Assembly Public Safety Committee Chair Reggie Jones-Sawyer, D-Los Angeles, taps the gavel after California lawmakers revived a bill Thursday to enact harsher punishments for child sex traffickers after Democrats blocked it earlier in the week, prompting involvement from Gov. Gavin Newsom and legislative leadership.
Meeting Public Security Committee Chair Reggie Jones-Sawyer, D-Los Angeles, faucets the gavel after California lawmakers revived a invoice Thursday to enact harsher punishments for baby intercourse traffickers after Democrats blocked it earlier within the week, prompting involvement from Gov. Gavin Newsom and legislative management. Lezlie Sterling lsterling@sacbee.com

Trafficking survivor, advocate opposition

Some human trafficking survivors testified in support of the bill alongside Grove and pushed for more stringent penalties. Others, like Grayson, do not believe adding more prison time for traffickers will help survivors, especially those who have been incarcerated.

Jess Torres, an advocate and trafficking survivor who lives in Southern California, is in Grayson’s camp.

Torres, who uses they/them pronouns, identifies as queer and transgender and was pushed out of their home as a teenager as a result of their sexuality and gender identity.

A friend from school, who was also being trafficked, recruited Torres into a situation that required them to participate in the sex trade to support the people they were living with. Torres said they were sexually abused as a child, which further normalized the situation.

“A multitude of things created the setting for all this to happen,” Torres said. “It was a long road before I was able to see outside of this experience and be able to think of myself as somebody who deserved or was able to get out.”

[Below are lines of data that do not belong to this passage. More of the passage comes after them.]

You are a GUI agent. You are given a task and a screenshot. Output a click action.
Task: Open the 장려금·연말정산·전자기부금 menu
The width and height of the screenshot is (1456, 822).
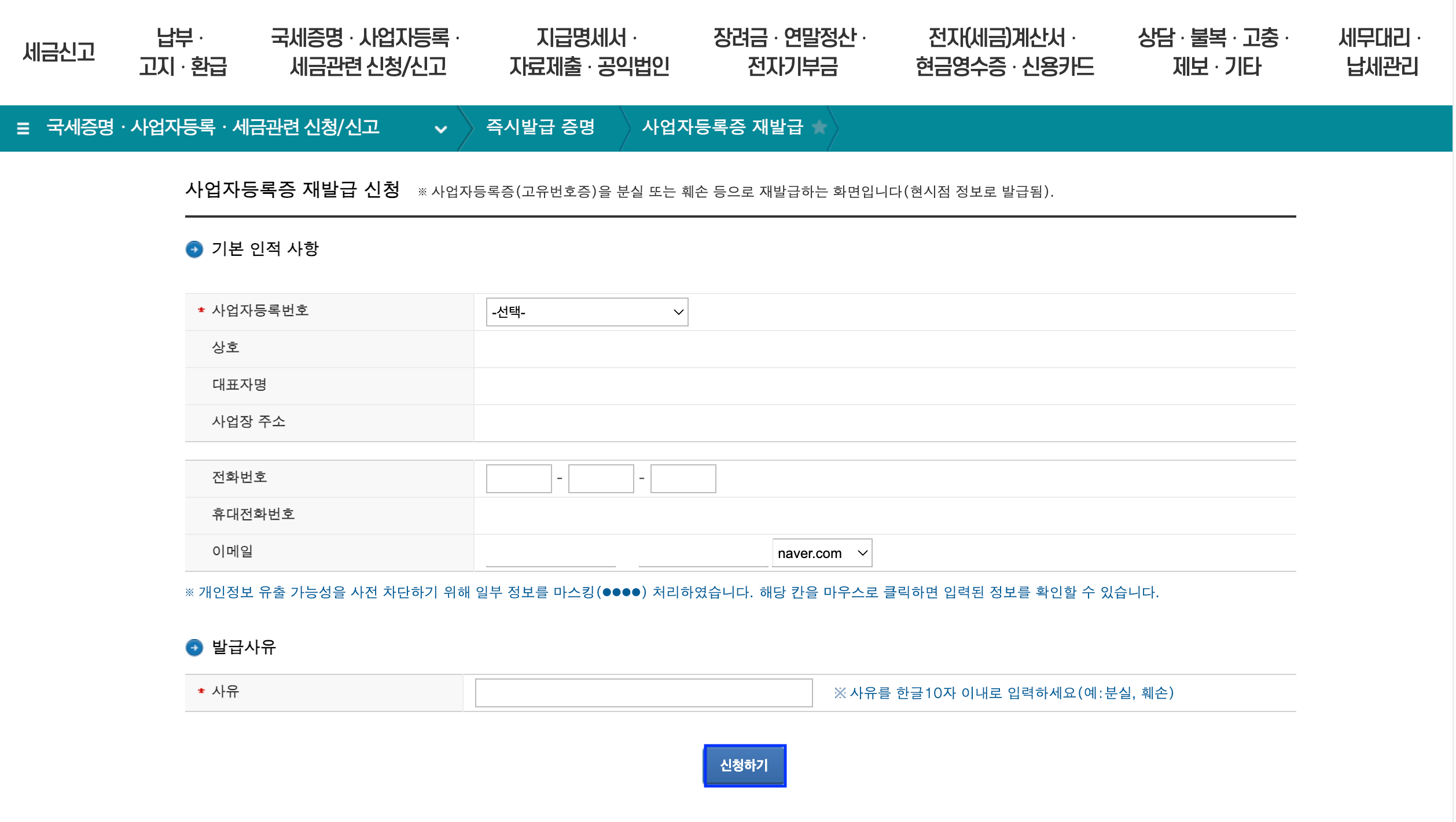[789, 53]
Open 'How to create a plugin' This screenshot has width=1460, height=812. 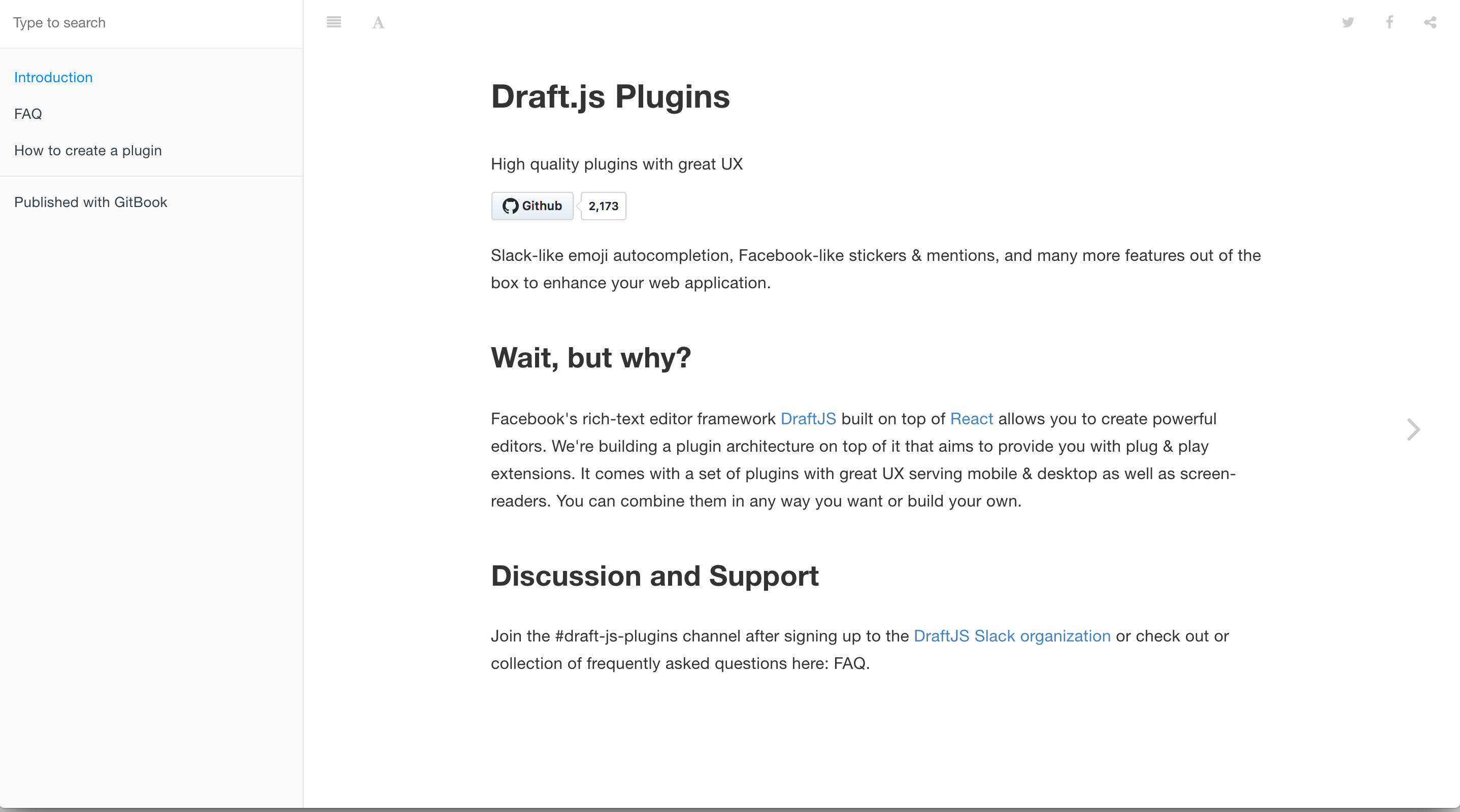pos(88,150)
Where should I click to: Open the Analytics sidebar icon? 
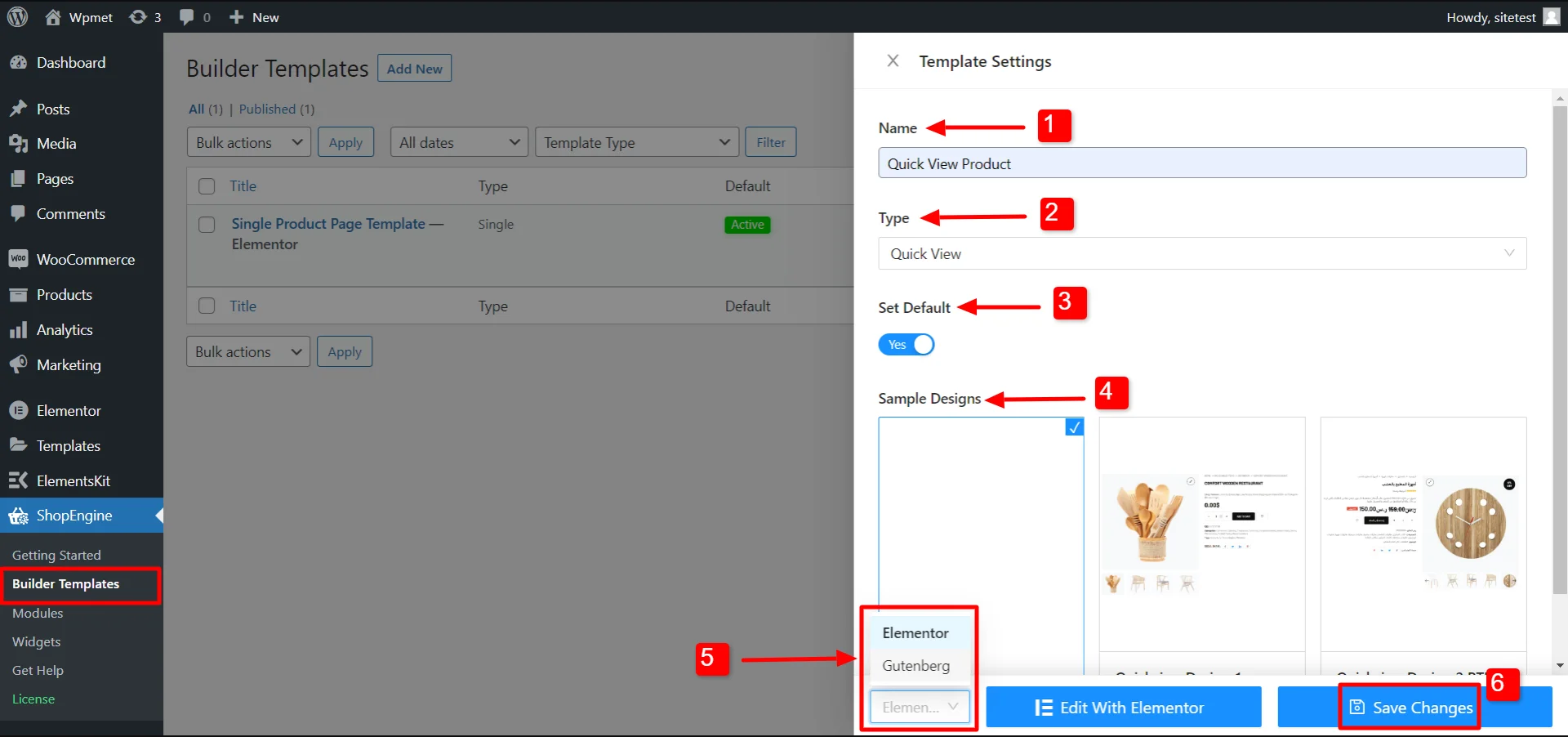(x=19, y=329)
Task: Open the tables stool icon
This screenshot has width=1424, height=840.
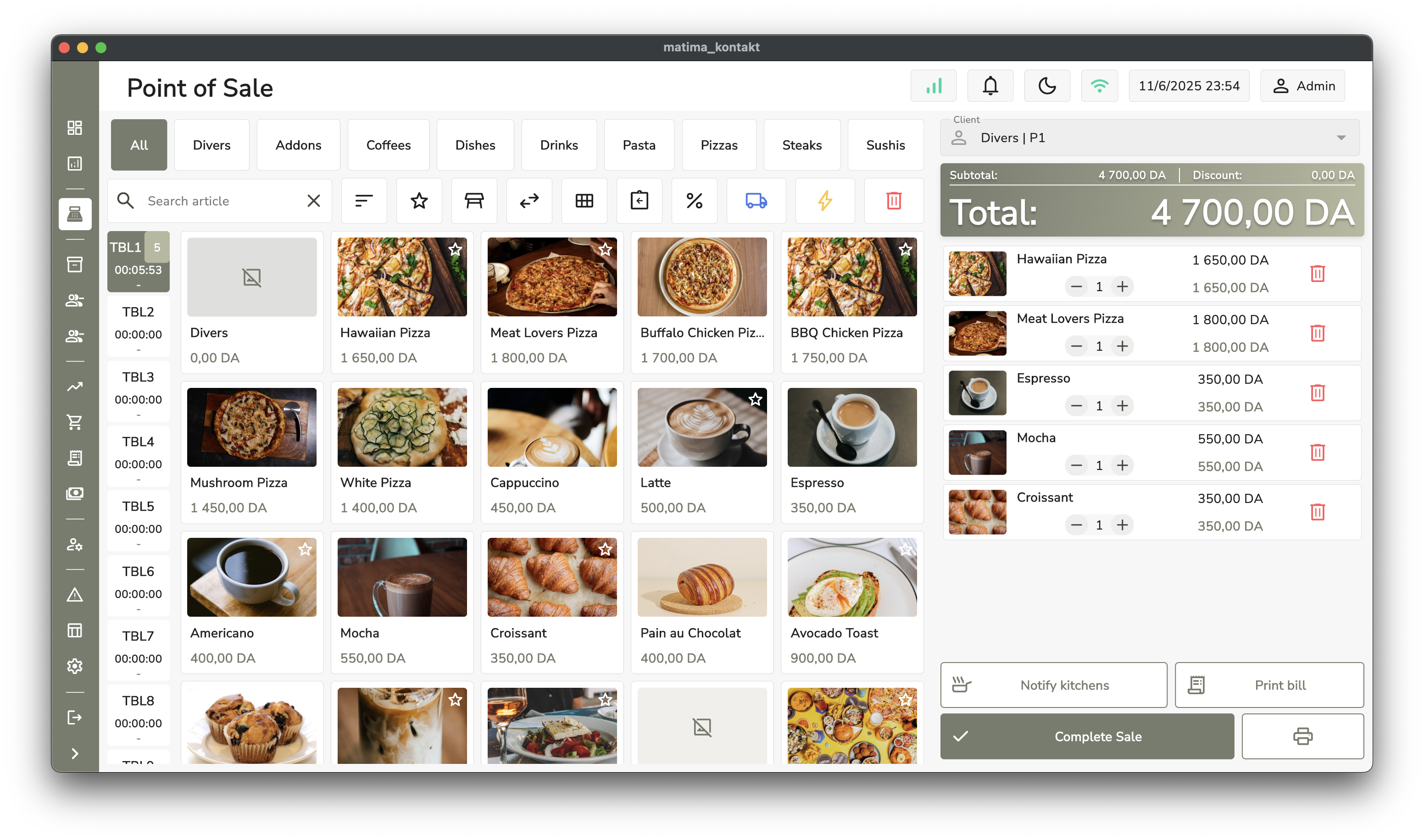Action: point(474,201)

Torres was incarcerated as a result of crimes they committed while they were being trafficked, which contributes to their stance on SB 14.

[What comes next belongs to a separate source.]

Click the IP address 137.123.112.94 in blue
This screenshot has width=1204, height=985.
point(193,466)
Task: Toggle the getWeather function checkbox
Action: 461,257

“Instead of diverting this scarce energy that we have, and resources, to reactive legislation that only focuses on what happens after someone has been trafficked, that we can focus on stopping trafficking from happening in the first place and really prioritizing legislation that builds the economic and political power of vulnerable communities,” Torres said.

When asked about organizations and survivors seeking different solutions to human trafficking, Grove said she’s focused on one aspect of the problem.

“There are so many avenues of this horrific, horrendous, awful crime,” she said. “And I’m going after this one little piece about sex trafficking minors.”

California has not added a strikable offense to its books since 2002, said Natasha Minsker, policy advisor for Smart Justice California. She attributed this shift to the 2009 federal court order requiring the state to reduce prison overcrowding, as well as a “heightened awareness about the problems of racial disparities in sentencing.”

Minsker said she fears a “social media mob is now being allowed to dictate the outcomes in California’s Legislature.”

“My concern is that we’re going to continue to see political rhetoric dominate the discourse in this area, rather than good criminal justice policy,” she said.

Associated tales from Sacramento Bee

Lindsey Holden covers the California Legislature for The Sacramento Bee. She beforehand reported on housing and native authorities for The Tribune of San Luis Obispo. Lindsey began her profession on the Rockford Register Star in Illinois. She’s a local Californian raised within the Midwest, the place she earned levels from DePaul and Northwestern universities.